Bavella est ce que j’ai vu de plus beau en fait de forêts, dice Van de Velde, y añade como advertencia: Seulement, si le tourist veut la voir dans sa gloire, qu’il se hâte! La hache s’y promène et Bavella s’en va! Realmente, hoy no es nada ya en la región de Bavella como entonces debió de ser. La verdad es que, cuando por primera vez se sube al paso desde el sur, acercándose cada vez más a los conos de piedra, violeta azulado o púrpura, rodeados con frecuencia a media altura por guirnaldas de vapor, y se mira desde el borde de la Bocca al valle de Solenzara, parece al principio como si existieran aún los maravillosos bosques elogiados por Van de Velde y Lear. En realidad, sin embargo, sólo crecen ahora los plantados por la administración forestal después del gigantesco incendio del verano de 1960 en las superficies incendiadas: delgadas coníferas que no se puede imaginar que superen la vida de un hombre, por no hablar de docenas de generaciones.

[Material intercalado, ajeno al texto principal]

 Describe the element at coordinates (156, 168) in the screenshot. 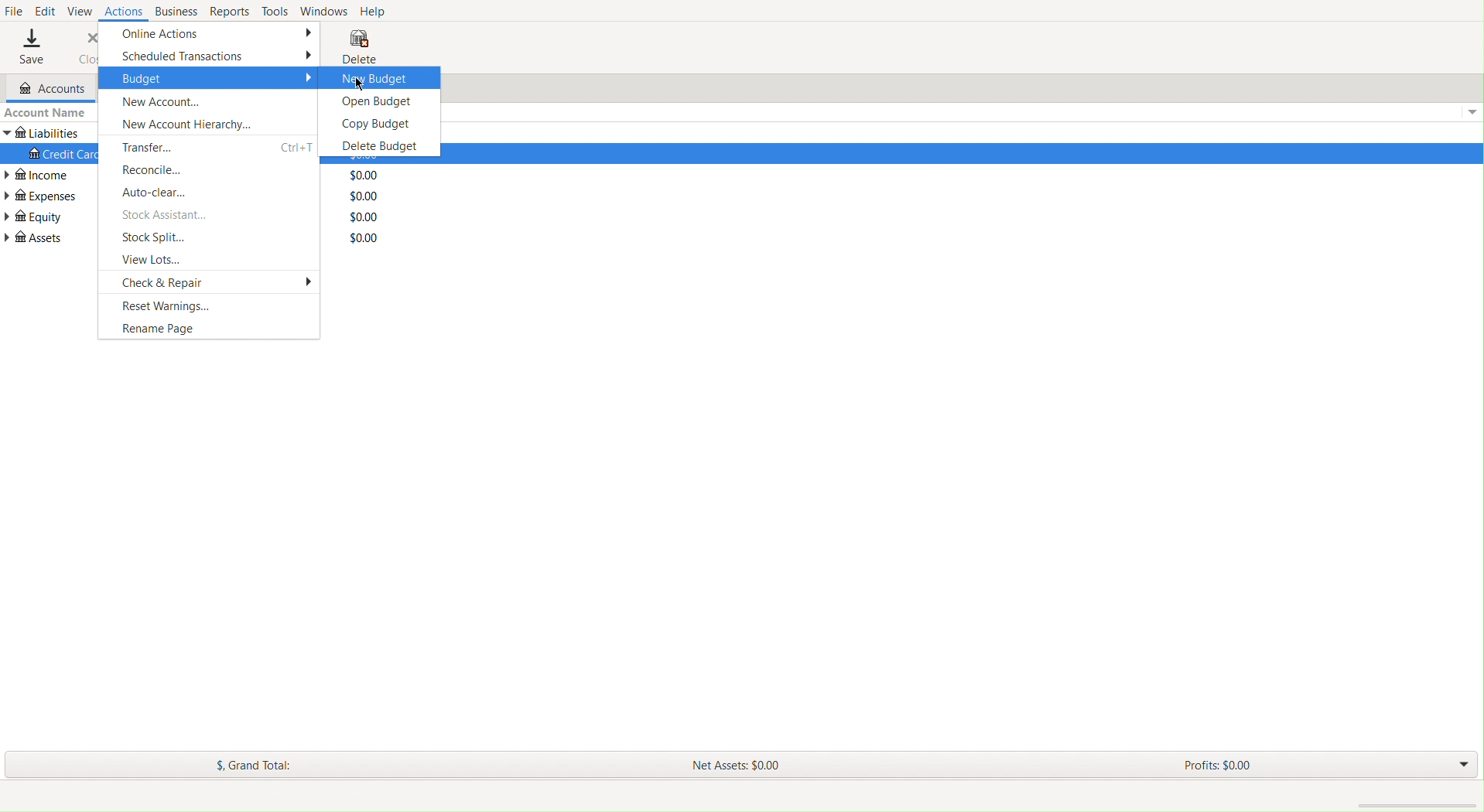

I see `Reconcile` at that location.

El suelo que hay bajo esos míseros pinos está en su mayoría pelado: de la riqueza de caza mencionada por los viajeros anteriores —le gibier y abonde, escribe Van de Velde— no vi el más mínimo rastro. Excepcionalmente numerosas fueron aquí en otro tiempo las cabras montesas, sobre las caídas de piedra se cernían águilas y buitres, chamarices y pinzones saltaban a centenares sobre la cubierta arbórea, codornices y perdices anidaban entre los matorrales y las mariposas revoloteaban por todas partes. Al parecer, los animales corsos, como ocurre a veces en las islas, eran llamativamente pequeños.

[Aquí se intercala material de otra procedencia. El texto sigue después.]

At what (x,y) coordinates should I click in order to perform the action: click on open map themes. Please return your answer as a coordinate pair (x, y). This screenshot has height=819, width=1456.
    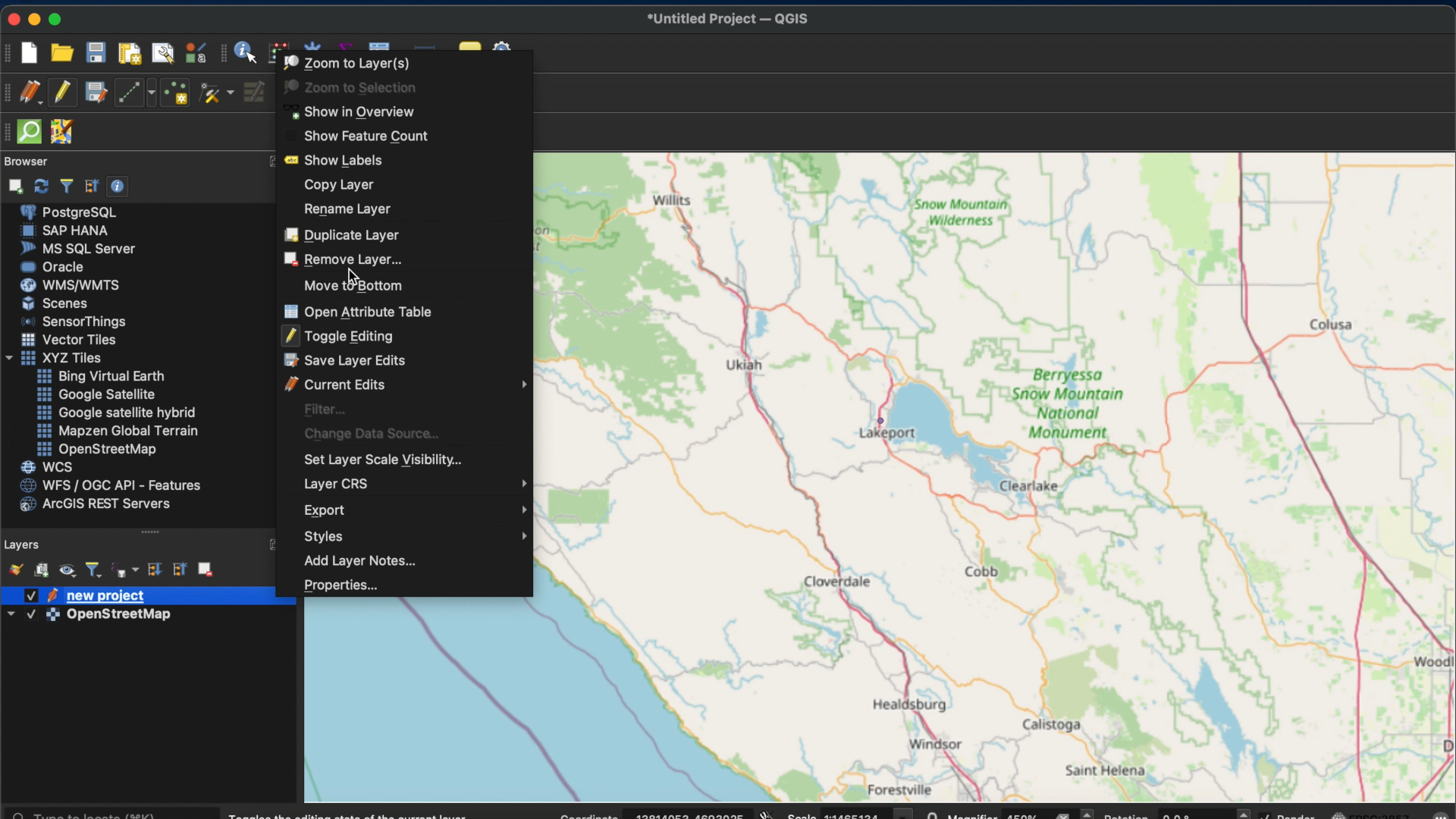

Ferdinand Gregorovius, que viajó en 1852 por Córcega, habla de un experto en mariposas de Dresde, al que encontró en las colinas situadas sobre Sartène y que le hizo la observación de que la isla, especialmente por el pequeño tamaño de las especies que en ella vivían, le pareció ya en su primera visita un jardín del Paraíso, y realmente, escribe Gregorovius, poco después de su encuentro con el entomólogo sajón había visto varias veces, en los bosques de Bavella, el entretanto ha tiempo extinguido ciervo rojo tirreno Cervus elaphus corsicanus, animal de baja talla, de aspecto en cierto modo oriental, con la cabeza demasiado grande con respecto al resto del cuerpo y ojos asustadizos constantemente dispuestos a la muerte.